A restriction digest is a procedure used in molecular biology to prepare DNA for analysis or other processing. It is sometimes termed DNA fragmentation, though this term is used for other procedures as well. In a restriction digest, DNA molecules are cleaved at specific restriction sites of 4-12 nucleotides in length by use of restriction enzymes which recognize these sequences.
The resulting digested DNA is very often selectively amplified using polymerase chain reaction (PCR), making it more suitable for analytical techniques such as agarose gel electrophoresis, and chromatography. It is used in genetic fingerprinting, plasmid subcloning, and RFLP analysis.
A given restriction enzyme cuts DNA segments within a specific nucleotide sequence, at what is called a restriction site.
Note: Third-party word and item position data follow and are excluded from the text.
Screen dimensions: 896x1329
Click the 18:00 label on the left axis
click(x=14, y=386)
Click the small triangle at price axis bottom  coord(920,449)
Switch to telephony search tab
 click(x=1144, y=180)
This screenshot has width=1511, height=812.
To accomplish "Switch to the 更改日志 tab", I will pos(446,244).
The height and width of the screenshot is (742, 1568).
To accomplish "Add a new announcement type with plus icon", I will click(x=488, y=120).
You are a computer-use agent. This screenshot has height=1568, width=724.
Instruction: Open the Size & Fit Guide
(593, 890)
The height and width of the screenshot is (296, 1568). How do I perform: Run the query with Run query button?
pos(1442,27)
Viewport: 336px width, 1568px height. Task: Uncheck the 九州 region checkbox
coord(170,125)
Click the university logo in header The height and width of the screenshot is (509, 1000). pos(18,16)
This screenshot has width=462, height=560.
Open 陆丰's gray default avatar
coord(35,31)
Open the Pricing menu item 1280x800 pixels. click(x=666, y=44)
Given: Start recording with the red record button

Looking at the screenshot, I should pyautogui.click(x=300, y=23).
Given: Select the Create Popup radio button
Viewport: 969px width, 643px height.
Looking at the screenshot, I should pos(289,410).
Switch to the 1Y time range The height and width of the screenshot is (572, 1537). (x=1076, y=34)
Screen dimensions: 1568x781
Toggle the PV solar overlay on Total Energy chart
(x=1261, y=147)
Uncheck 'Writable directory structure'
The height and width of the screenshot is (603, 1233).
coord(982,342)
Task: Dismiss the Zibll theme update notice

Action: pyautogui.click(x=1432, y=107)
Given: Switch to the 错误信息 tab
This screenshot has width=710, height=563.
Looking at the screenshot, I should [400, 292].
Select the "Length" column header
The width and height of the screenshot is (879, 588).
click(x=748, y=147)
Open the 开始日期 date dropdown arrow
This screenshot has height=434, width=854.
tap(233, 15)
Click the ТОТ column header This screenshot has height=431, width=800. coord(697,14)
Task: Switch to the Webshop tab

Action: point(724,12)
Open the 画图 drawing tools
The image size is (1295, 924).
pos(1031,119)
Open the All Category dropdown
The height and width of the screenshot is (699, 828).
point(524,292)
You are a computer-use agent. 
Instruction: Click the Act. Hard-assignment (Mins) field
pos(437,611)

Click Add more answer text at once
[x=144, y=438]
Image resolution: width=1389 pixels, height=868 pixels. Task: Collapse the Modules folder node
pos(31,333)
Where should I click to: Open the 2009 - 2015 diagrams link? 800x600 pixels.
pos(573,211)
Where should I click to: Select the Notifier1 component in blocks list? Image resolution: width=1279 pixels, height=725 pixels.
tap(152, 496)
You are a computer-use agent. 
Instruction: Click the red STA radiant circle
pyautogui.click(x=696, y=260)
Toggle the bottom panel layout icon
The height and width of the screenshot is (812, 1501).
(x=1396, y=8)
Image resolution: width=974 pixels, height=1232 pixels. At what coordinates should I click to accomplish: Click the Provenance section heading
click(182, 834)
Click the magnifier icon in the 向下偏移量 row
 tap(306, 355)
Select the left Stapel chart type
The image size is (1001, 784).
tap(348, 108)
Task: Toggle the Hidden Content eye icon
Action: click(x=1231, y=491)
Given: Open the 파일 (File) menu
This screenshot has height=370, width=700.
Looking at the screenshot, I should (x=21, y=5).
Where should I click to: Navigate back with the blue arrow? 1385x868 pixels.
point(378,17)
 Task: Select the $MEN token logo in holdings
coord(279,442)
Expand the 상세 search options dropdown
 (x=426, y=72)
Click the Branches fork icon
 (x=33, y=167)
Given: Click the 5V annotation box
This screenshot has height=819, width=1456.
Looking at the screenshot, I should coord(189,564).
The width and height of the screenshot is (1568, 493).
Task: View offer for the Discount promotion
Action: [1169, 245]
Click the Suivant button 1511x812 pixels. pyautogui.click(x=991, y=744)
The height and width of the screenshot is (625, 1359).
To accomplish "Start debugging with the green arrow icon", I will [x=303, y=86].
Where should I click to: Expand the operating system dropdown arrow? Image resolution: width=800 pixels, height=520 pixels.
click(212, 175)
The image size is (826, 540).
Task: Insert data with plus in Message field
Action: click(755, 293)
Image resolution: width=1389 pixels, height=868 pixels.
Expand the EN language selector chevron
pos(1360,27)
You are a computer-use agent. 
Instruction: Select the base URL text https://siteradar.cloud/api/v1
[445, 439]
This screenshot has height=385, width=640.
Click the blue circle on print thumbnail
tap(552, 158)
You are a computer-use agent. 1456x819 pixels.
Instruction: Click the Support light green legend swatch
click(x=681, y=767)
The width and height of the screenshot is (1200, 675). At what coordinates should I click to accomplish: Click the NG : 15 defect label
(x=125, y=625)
These recognition sequences are typically four, six, eight, ten, or twelve nucleotides long and generally palindromic (i.e. the same nucleotide sequence in the 5' – 3' direction). Because there are only so many ways to arrange the four nucleotides that compose DNA (Adenine, Thymine, Guanine and Cytosine) into a four- to twelve-nucleotide sequence, recognition sequences tend to occur by chance in any long sequence. Restriction enzymes specific to hundreds of distinct sequences have been identified and synthesized for sale to laboratories, and as a result, several potential "restriction sites" appear in almost any gene or locus of interest on any chromosome. Furthermore, almost all artificial plasmids include a (often entirely synthetic) polylinker (also called "multiple cloning site") that contains dozens of restriction enzyme recognition sequences within a very short segment of DNA. This allows the insertion of almost any specific fragment of DNA into plasmid vectors, which can be efficiently "cloned" by insertion into replicating bacterial cells.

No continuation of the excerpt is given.